What About mozjpeg?
On March 5, 2014, Mozilla announced the mozjpeg project, a JPEG encoder that is designed to provide better compression for web images, at the expense of performance. Since mozjpeg builds upon the libjpeg-turbo source code, quite a few people have asked, "why didn't Mozilla just integrate their changes into libjpeg-turbo?" The words "at the expense of performance" provide the simplest answer to that question, but I felt that a more detailed review was in order.
For starters, Mozilla did approach me regarding the possibility of integrating their code into libjpeg-turbo, but we both basically agreed that the project goals are incompatible. As the README file for mozjpeg says:
'mozjpeg' is not intended to be a general JPEG library replacement. It makes tradeoffs that are intended to benefit Web use cases and focuses solely on improving encoding. It is best used as part of a Web encoding workflow. For a general JPEG library (e.g. your system libjpeg), especially if you care about decoding, we recommend libjpeg-turbo.
mozjpeg's sole purpose is to reduce the size of JPEG files that are served up on the web. Thus, Mozilla wants their solution to compress as tightly as possible out of the box. We, on the other hand, want our solution to compress as quickly as possible out of the box. There is really no way to reconcile those two goals.
mozjpeg, which as of this writing is at version 2.1, relies on several methods to reduce the size of JPEG images:
Each of these methods provides an incremental improvement in compression ratio, but with an extreme loss of compression speed.
Probably the best way to illustrate the above statement is to put some numbers to it. The attached spreadsheet compares the performance of various compression modes in libjpeg v6b, libjpeg-turbo v1.3.x, and mozjpeg v2.1 using the same images and benchmarks that were used in the libjpeg-turbo Performance Study. I do not necessarily claim that these images are canonical or representative of the types of images that mozjpeg will be normally tasked with. However, the test images I use are chosen in part because, over the years, I have discovered that they each have unique performance characteristics that cover a fairly broad cross-section of images, some of which compress well with JPEG and some that don't. mozjpeg will probably be used mostly on photographic content, at the end of the day.

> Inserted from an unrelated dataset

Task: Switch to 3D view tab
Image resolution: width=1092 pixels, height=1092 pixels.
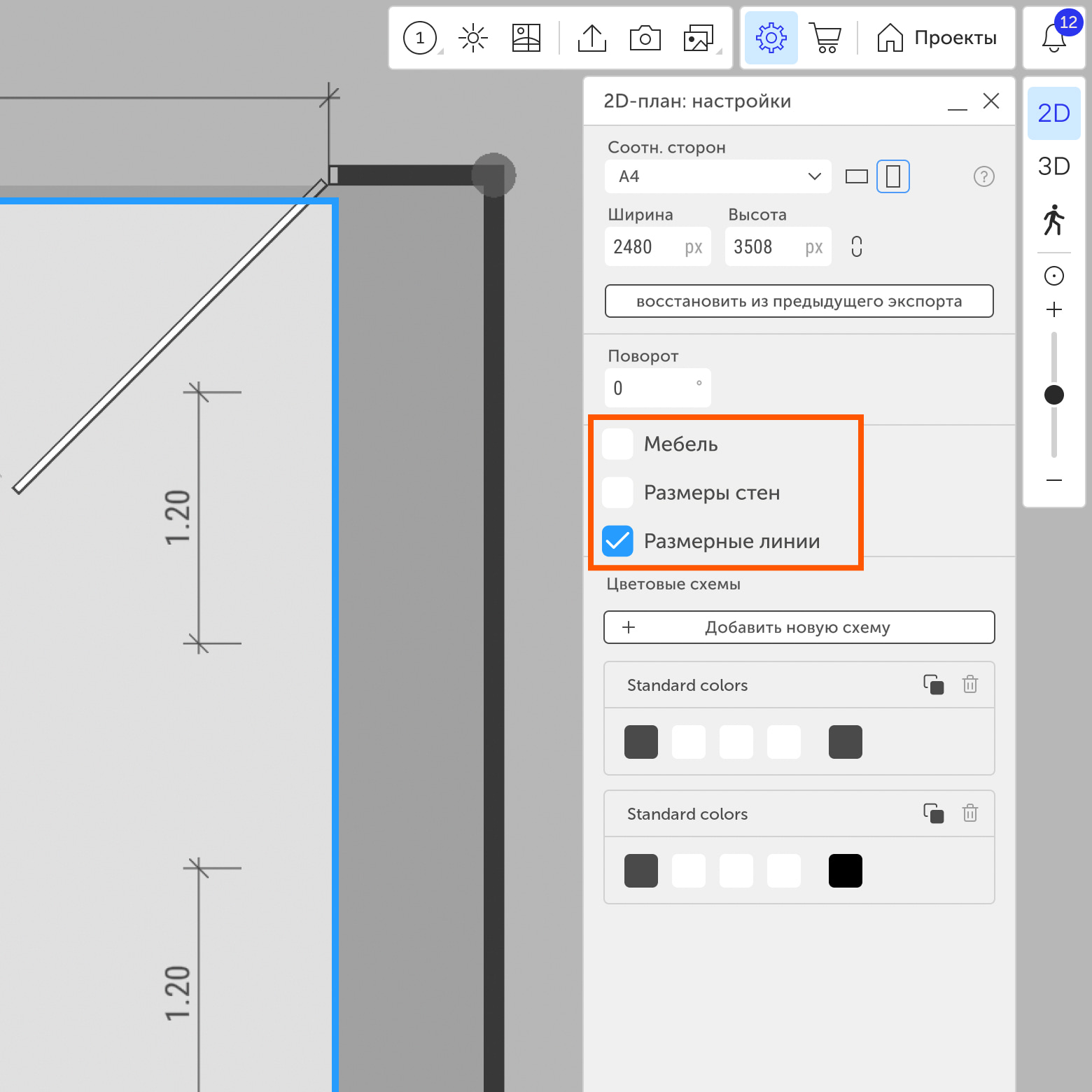Action: tap(1054, 167)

The following table breaks down the incremental performance and compression ratio gains/losses of the individual features that mozjpeg uses to reduce the size of JPEG files:
libjpeg-turbo's performance optimizations primarily benefit baseline JPEGs, so while progressive encoding is fully supported in libjpeg-turbo, the speedup it gives relative to libjpeg is only about 25-40%, not the 200-400% that can be achieved when producing baseline JPEGs. To put this another way, compressing progressive JPEGs in libjpeg-turbo is about 1/8 as fast as compressing baseline JPEGs, as the table above indicates (0.121 ~= 1/8.) libjpeg-turbo can decompress progressive JPEGs about 40-65% faster than libjpeg, but this is still in the neighborhood of 1/3 as fast as decompressing baseline JPEGs. In short, progressive encoding is not a "turbo" feature.
jpgcrush (which has been part of mozjpeg from the beginning) produces only a very small improvement in compression ratio (a few percent at most.) Meanwhile, it decreases performance by another 70%. Trellis quantization, which was introduced in mozjpeg v2.0, improves the compression ratio by as much as 15% and actually improves decompression performance significantly as well, but it decreases compression performance by another 30-50%. Thus, trellis quantization provides the best trade-off of the three technologies used, but that trade-off is still not particularly great.

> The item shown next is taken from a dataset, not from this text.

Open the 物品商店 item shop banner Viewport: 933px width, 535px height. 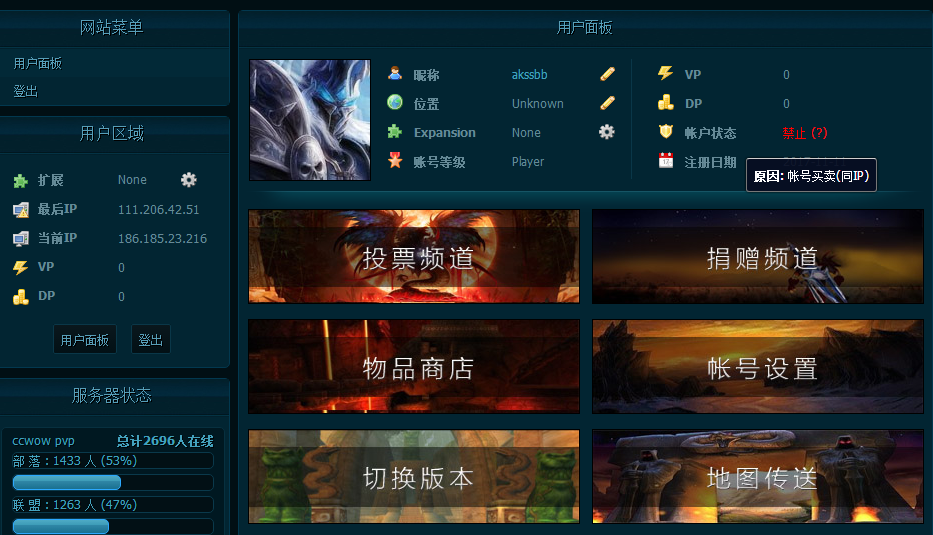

It should be re-emphasized that, unlike jpgcrush and progressive encoding, trellis quantization does not produce images that are mathematically equivalent to baseline JPEG images. Thus, comparing the compression ratio of images generated with and without trellis quantization is technically comparing apples to oranges. In this case, the settings we used (no subsampling, quality=95) resulted in almost the same DSSIM with and without trellis quantization enabled, but the PSNR with trellis quantization enabled was measurably lower. I tend to trust DSSIM more than PSNR, but it is possible that, if I were to normalize for equivalent quality in the output images, the compression ratio improvements cited below would not be quite as good. For a more thorough analysis of compression ratio vs. quality trade-offs between mozjpeg and libjpeg-turbo, I refer the reader to Josh Aas's article on the topic.

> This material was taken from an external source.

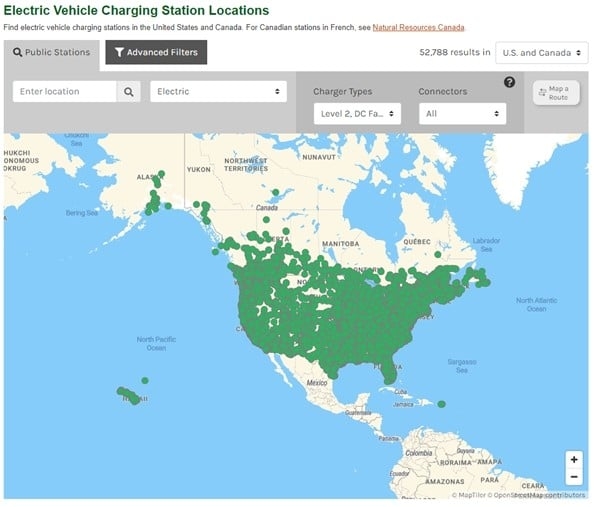Follow the Natural Resources Canada link
Screen dimensions: 600x507
click(418, 28)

The overall performance of mozjpeg v2.1 relative to the best-compressing mode in libjpeg-turbo is as follows:
Mozilla claims 5% better compression, on average, than libjpeg-turbo. The images I used actually showed an 8% average gain. This is definitely more compelling than what mozjpeg v1.0.0 was able to produce, but the 8% gain in compression ratio looks a bit less compelling when juxtaposed to the 4-6x drop in compression performance.
Compared to baseline, the overall performance of mozjpeg's default mode is as follows:
Again, 20% is a compelling improvement in compression ratio, but the 50x drop in compression performance definitely limits the usefulness of it, as does the 2x drop in decompression performance. Also, it's important to note that arithmetic entropy coding can produce about the same improvement in compression ratio while achieving 8 times the compression performance of mozjpeg:
It should also be noted that arithmetic coding produces images that are mathematically equivalent to baseline. However, the JPEG images generated with arithmetic coding decompress more slowly than those generated by mozjpeg. Further, because there were some patent concerns around arithmetic coding until the patent expired in the mid 2000's, arithmetic coding is still not widely supported by applications, despite being an official part of the JPEG spec.
One interesting aspect of trellis quantization is that, unlike jpgcrush, it does not require progressive encoding. The following table demonstrates its benefits when added to baseline encoding:
The overall compression performance achieved here is about twice that of mozjpeg's default settings (0.041 ~= 1/25 of baseline compared with 0.022 ~= 1/50 of baseline), and the compression ratio improvement is still significant (13% average vs. 20% average.) Further, this mode produces images that decompress faster than baseline, so if encoding performance is not an issue but disk space and bandwidth and decompression performance are, then using trellis quantization along with baseline JPEG is a potential solution.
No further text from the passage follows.